Separated brethren is a term sometimes used by the Roman Catholic Church and its clergy and members to refer to baptized members of other Christian traditions.Also applied to Christians of the Eastern Orthodox and Oriental Orthodox churches. The phrase is a translation of the Latin phrase fratres seiuncti.
Before the Second Vatican Council, per the pronouncements of the Council of Trent, the Roman Catholic Church officially referred to Protestants and other non-Roman Catholic Christians as "heretics" likely not having hope of salvation outside of the "Church of Rome". However, Biblical passages like Romans 2:12-16 point to the importance of conscience in Catholic soteriology, which the Church has always recognized.

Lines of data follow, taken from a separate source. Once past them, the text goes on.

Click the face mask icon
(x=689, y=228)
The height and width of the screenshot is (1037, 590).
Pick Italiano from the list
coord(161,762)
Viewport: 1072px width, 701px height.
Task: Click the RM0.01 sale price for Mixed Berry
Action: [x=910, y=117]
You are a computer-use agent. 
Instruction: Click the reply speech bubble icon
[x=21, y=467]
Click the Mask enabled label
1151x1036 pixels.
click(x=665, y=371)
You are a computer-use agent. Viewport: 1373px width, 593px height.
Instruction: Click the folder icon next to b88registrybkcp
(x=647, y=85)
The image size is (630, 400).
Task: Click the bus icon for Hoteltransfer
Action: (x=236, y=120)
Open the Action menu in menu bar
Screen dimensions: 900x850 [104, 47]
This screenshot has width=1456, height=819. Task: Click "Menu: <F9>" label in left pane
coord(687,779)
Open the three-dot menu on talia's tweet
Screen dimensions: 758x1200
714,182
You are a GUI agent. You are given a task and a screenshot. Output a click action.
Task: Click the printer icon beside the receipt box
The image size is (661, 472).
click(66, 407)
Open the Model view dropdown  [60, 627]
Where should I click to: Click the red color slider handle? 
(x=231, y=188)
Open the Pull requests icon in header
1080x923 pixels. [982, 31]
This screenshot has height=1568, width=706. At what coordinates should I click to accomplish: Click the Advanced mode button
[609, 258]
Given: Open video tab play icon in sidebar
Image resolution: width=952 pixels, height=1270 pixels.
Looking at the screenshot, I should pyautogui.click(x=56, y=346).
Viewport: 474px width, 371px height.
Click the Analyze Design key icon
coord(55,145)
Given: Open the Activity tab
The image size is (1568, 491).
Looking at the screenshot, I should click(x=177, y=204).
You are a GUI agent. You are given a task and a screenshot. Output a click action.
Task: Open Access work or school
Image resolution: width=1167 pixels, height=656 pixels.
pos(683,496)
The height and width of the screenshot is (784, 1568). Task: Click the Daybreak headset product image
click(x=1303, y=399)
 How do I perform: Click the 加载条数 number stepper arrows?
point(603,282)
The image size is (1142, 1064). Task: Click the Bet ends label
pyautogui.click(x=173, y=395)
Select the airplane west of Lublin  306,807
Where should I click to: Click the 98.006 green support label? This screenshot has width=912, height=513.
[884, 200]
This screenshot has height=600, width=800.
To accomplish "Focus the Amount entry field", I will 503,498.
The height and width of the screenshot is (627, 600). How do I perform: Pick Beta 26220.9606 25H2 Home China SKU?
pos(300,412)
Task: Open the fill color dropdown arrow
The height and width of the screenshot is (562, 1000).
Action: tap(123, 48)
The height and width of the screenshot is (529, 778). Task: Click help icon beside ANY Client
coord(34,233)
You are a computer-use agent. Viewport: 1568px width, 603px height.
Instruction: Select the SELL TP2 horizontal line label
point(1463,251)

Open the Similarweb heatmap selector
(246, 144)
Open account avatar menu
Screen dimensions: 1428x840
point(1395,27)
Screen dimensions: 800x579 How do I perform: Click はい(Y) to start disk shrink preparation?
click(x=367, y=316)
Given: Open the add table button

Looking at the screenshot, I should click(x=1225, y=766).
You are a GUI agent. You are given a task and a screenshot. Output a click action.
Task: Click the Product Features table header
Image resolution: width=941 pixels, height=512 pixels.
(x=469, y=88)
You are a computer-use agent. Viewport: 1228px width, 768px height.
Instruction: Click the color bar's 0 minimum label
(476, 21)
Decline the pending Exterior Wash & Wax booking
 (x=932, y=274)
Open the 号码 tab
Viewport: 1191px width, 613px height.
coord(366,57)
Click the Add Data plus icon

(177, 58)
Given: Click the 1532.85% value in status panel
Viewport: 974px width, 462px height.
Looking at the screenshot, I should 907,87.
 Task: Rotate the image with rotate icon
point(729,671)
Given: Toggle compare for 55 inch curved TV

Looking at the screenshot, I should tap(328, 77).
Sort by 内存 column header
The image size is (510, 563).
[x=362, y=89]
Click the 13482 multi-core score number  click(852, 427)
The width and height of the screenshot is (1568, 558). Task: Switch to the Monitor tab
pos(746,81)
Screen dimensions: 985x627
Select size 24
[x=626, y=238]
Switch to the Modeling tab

In c. 1960 – c. 1962 preparation work for draft texts of Second Vatican Council documents, a "report urged respectful use of the terms dissidents or separated brethren, in place of heretics and schismatics." After the Second Vatican Council, however, "that habit of unthinkingly hurling accusations of heresy at Protestants pretty much died out". Since at least the mid-1990s, the term has often been replaced by Roman Catholic officials with phrases such as "other Christians".
At least one Roman Catholic writer does not consider Mormons and members of some other religious groups to be separated brethren. Among the groups not considered to be separated brethren are "Jews, Mormons, Christian Scientists, Muslims, Buddhists, and other groups." By the 21st century, within the Roman Catholic faith, Jews are described as and considered elder brothers in the faith.